Tbh, there’s not really a story at all. The package contained stuff that’s illegal in the destination country and thus was returned. A letter was attached to explain that fact. That’s it.
Shouldn’t the letter be coming from a more appropriate department, like Commerce or Trade or something?
Also, “Buttplugs for Bahrain” sounds like a charity drive.
One of the letters from the U.S. Department of Defense, mounted in a bedazzled frame.
🤣
I can already hear a new version of the Right Said Fred song.
“I’m too sexy for Bahrain Too sexy for Bahrain …”

@barnaclebutt I don't, but I can give you a summation:
Sex-toy shop in Canada ships to US. Some US military addresses actually forward to foreign places -- such as Bahrain, where these toys are illegal. That forces US to send them back, with angry letters demanding that shop do their job for them. Shop laughs.
@Akasazh Shipping to the US includes shipping to US military service stations (through central distribution facilities in the US). That is, from their perspective they're shipping to the US, which they do. But if it's to a US military recipient, it might physically go anywhere in the world.
Nevertheless, the US tries to respect the laws of host countries. These materials are allowed in the US, but not Bahrain. This whole debacle resulted from some odd legal and logistical over-laps.
/cont-2
@Akasazh 2/ The US is asking the shipper to proactively enforce Bahrain's laws on their behalf, but that is not the shipper's job, because the shipper is not sending it there, but instead to the US. They're right to mock US authorities for these stern letters. It's the US military's job to enforce that and deal with whomever made the order, who should have known better.

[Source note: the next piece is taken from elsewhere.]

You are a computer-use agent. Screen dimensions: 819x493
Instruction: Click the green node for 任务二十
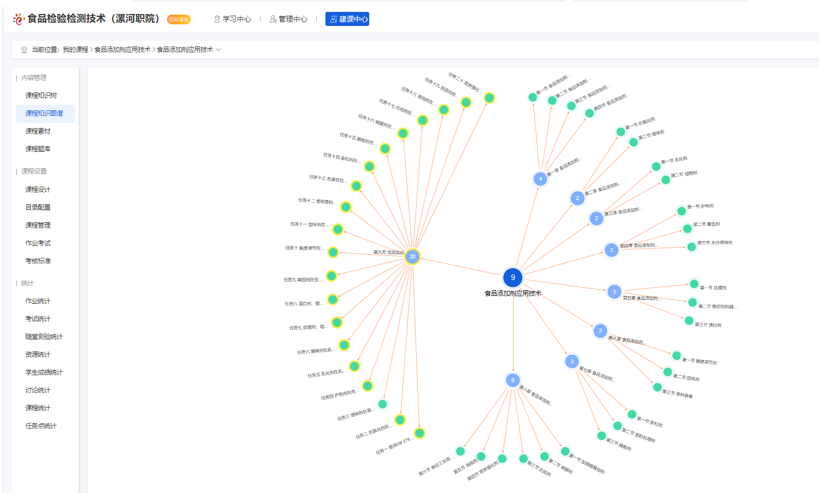click(489, 98)
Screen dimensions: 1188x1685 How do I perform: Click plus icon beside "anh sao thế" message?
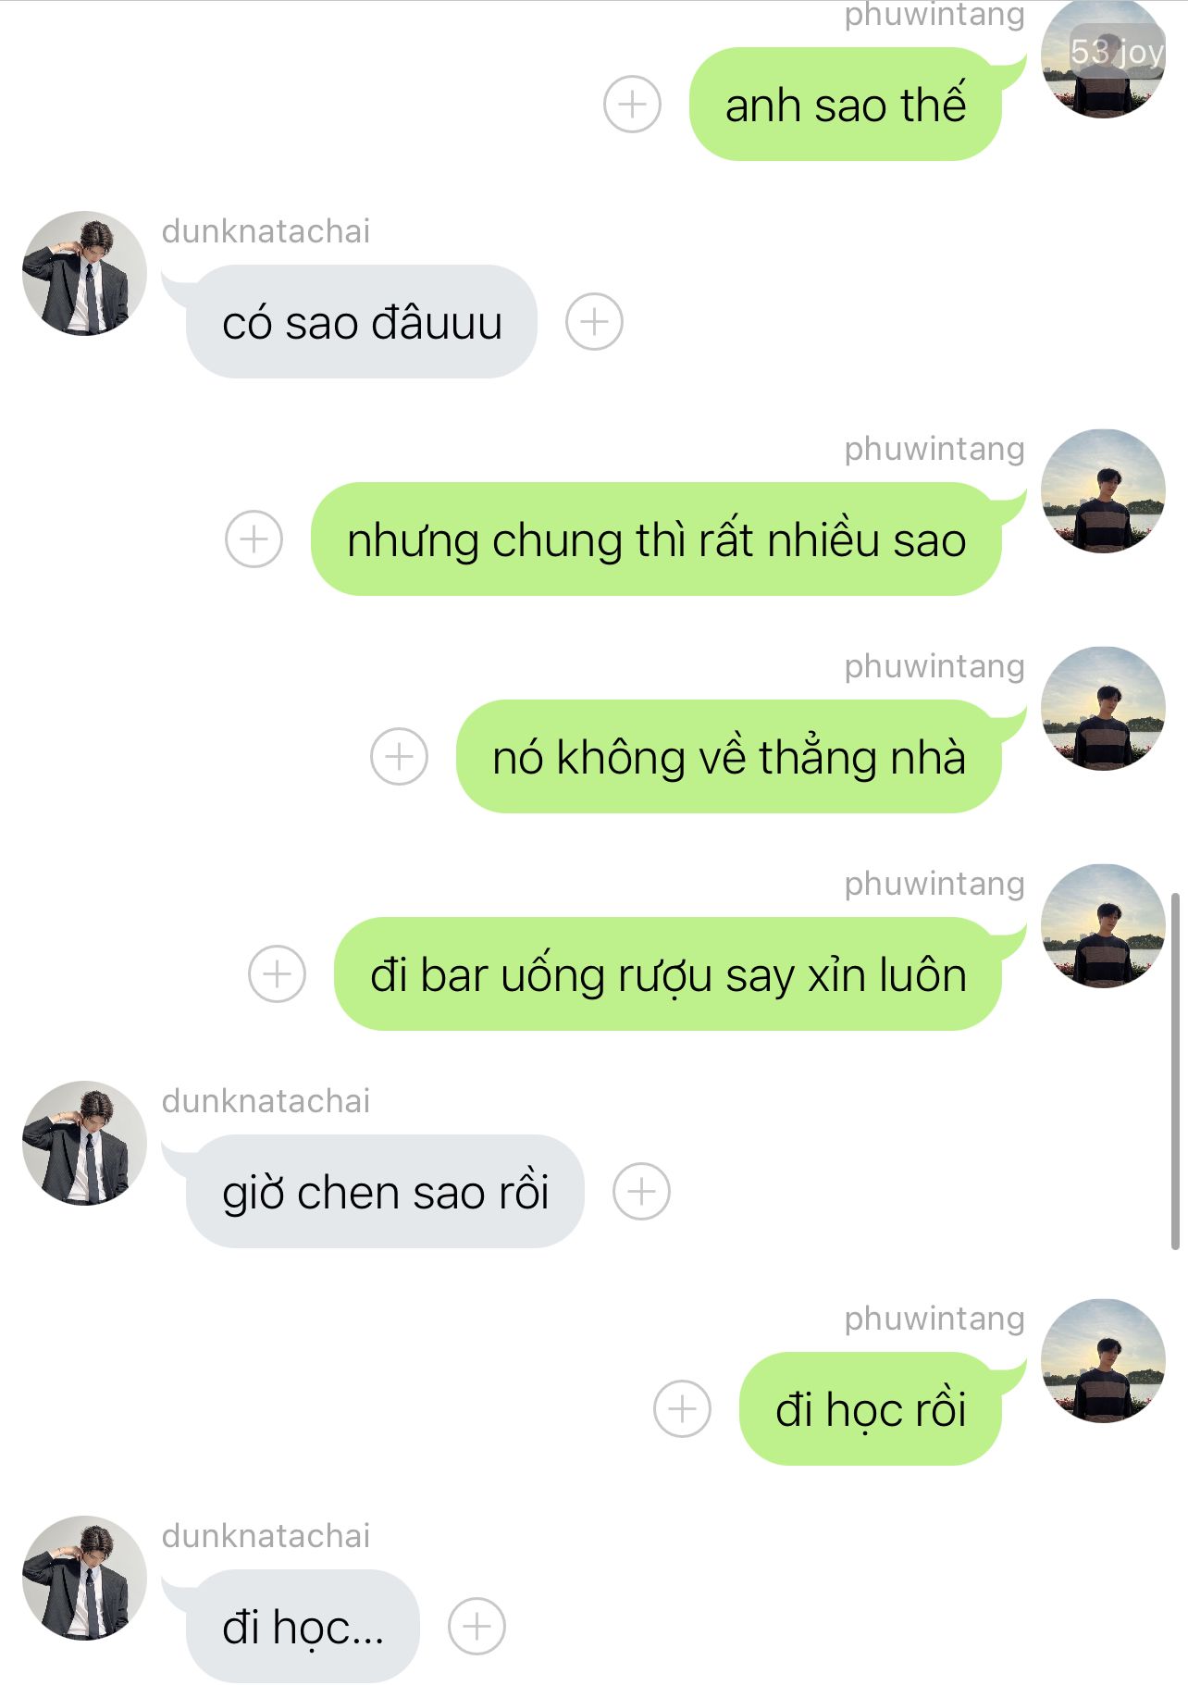pyautogui.click(x=632, y=104)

In many ways, though, this is typical of military bureaucracy, in nearly any country.
The reason it’s confusing is the headline.

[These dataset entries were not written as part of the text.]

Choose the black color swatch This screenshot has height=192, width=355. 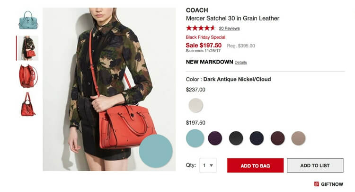coord(236,138)
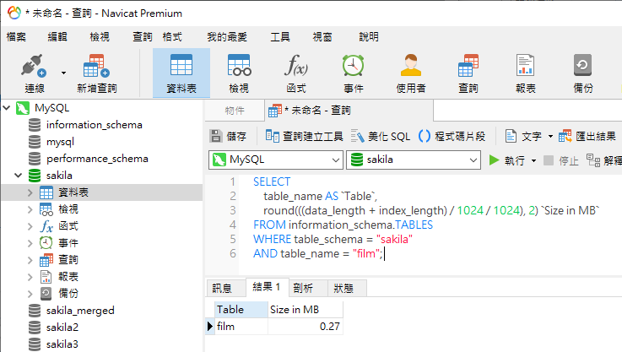Select the 資料表 tables toolbar icon
Image resolution: width=622 pixels, height=352 pixels.
181,68
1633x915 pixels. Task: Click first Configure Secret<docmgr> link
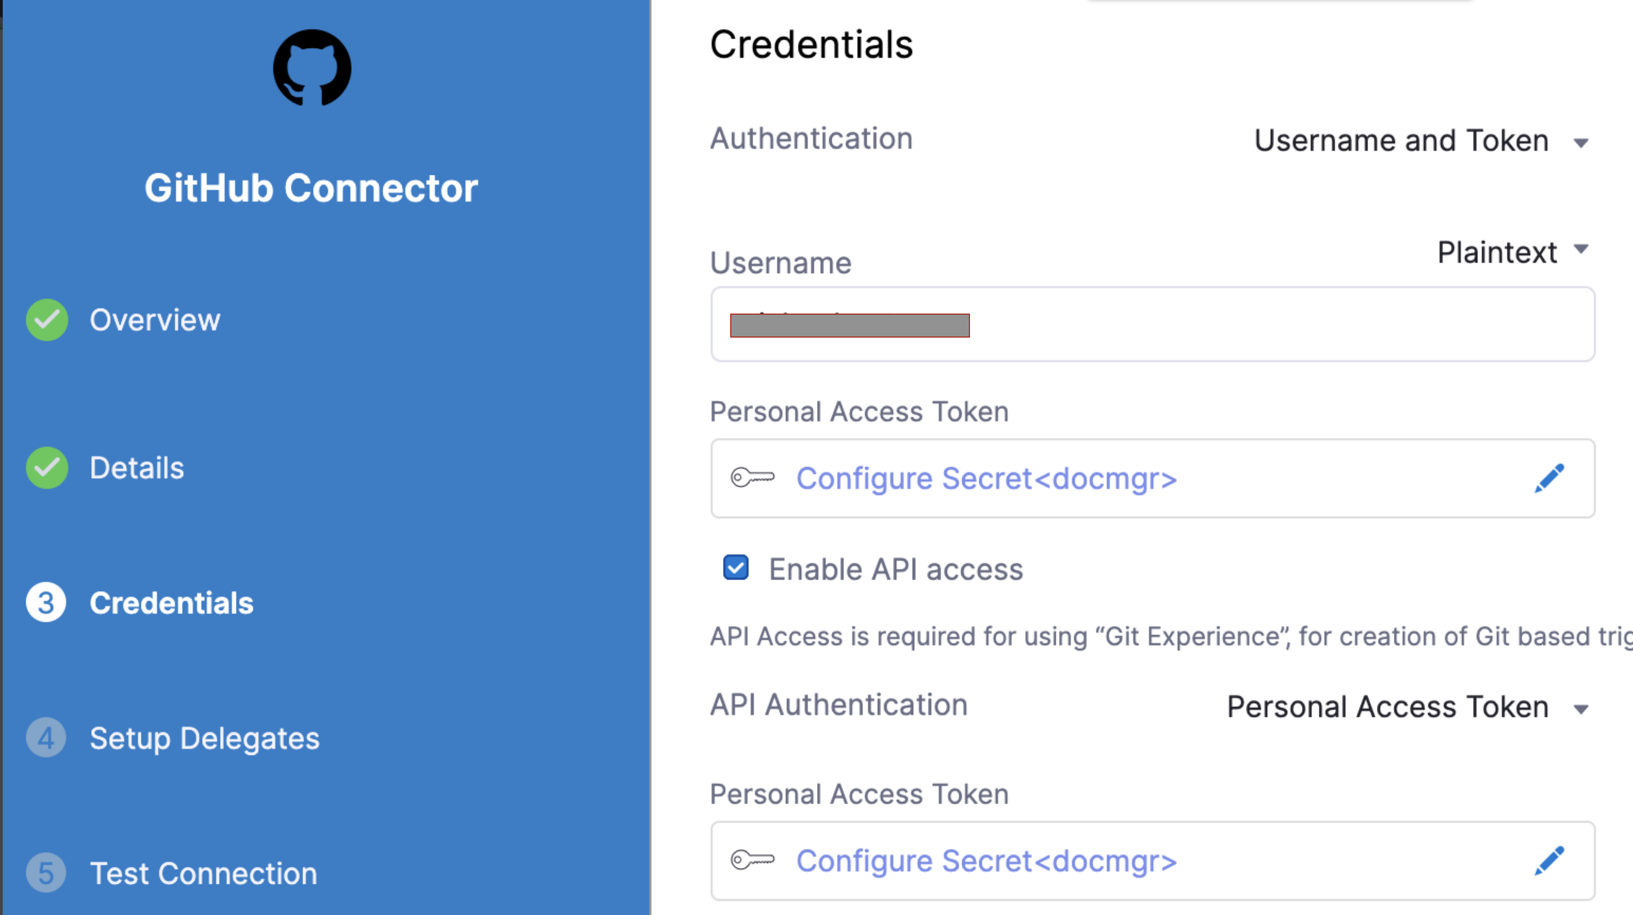(x=986, y=479)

So many things going wrong these days, but this one is spin.
This story is a stretch.
pornographic material, including sex toys, handcuffs and nudity magazines, are in “strict violation” of Bahrain law.
It has nothing to do with the US, other than Naval Command wrote the letter informing them that another country doesn’t allow it.
@Fmstrat @mrdown I don't understand what people are arguing about, or why. It's clear what happened.
US military addresses, anywhere in the world, are US addresses. That means that a shipper in Canada who normally ships to the US (legally) doesn't know where that's actually going to end up, and can't be responsible for that. It's up to USPS and the military to screen the mail to avoid offending the laws of other countries, not a 2-person shop in Canada. The letter is misplaced.
@Fmstrat This has nothing to with how 'uptight' the US is. These items are indeed illegal in Bahrain, and in this case the US is for whatever reason trying to make some small shop responsible for how the US handles mail that's legal in the US.
By the way, possessive 'its' has no apostrophe. I know that's counter-intuitive, but that's how it is. "It's" is a contraction of "it is".